• [THE REQUEST]:
Write out every line of the rows below as a JSON list of strings, one string per line, and leave out the blank lines.

• [GIVEN DATA]:
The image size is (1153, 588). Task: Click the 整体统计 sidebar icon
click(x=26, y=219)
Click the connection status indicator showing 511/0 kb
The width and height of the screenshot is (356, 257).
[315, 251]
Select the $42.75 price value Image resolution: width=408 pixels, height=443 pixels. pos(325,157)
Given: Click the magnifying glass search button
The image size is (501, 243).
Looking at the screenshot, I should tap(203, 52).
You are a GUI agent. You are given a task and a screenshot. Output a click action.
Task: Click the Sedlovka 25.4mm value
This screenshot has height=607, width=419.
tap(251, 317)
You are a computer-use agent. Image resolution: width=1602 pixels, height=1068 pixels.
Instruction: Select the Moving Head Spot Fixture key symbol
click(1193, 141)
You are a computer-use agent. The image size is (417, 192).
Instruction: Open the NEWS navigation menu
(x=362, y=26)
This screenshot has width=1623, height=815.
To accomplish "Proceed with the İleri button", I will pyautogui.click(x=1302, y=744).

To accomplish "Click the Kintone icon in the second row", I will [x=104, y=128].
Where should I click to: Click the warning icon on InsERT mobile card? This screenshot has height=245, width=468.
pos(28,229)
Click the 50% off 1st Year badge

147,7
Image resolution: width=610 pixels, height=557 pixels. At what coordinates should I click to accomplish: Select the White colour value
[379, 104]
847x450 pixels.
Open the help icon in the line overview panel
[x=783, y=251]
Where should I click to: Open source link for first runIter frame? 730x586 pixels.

• [SOLUTION]:
[
  "The image size is (1153, 588). Task: Click the 整体统计 sidebar icon",
  "click(x=26, y=219)",
  "Click the connection status indicator showing 511/0 kb",
  "The width and height of the screenshot is (356, 257).",
  "[315, 251]",
  "Select the $42.75 price value Image resolution: width=408 pixels, height=443 pixels. pos(325,157)",
  "Given: Click the magnifying glass search button",
  "The image size is (501, 243).",
  "Looking at the screenshot, I should tap(203, 52).",
  "You are a GUI agent. You are given a task and a screenshot. Output a click action.",
  "Task: Click the Sedlovka 25.4mm value",
  "This screenshot has height=607, width=419.",
  "tap(251, 317)",
  "You are a computer-use agent. Image resolution: width=1602 pixels, height=1068 pixels.",
  "Instruction: Select the Moving Head Spot Fixture key symbol",
  "click(1193, 141)",
  "You are a computer-use agent. The image size is (417, 192).",
  "Instruction: Open the NEWS navigation menu",
  "(x=362, y=26)",
  "This screenshot has width=1623, height=815.",
  "To accomplish \"Proceed with the İleri button\", I will pyautogui.click(x=1302, y=744).",
  "To accomplish \"Click the Kintone icon in the second row\", I will [x=104, y=128].",
  "Where should I click to: Click the warning icon on InsERT mobile card? This screenshot has height=245, width=468.",
  "pos(28,229)",
  "Click the 50% off 1st Year badge",
  "147,7",
  "Image resolution: width=610 pixels, height=557 pixels. At what coordinates should I click to accomplish: Select the White colour value",
  "[379, 104]",
  "847x450 pixels.",
  "Open the help icon in the line overview panel",
  "[x=783, y=251]",
  "Where should I click to: Open source link for first runIter frame? 730x586 pixels."
]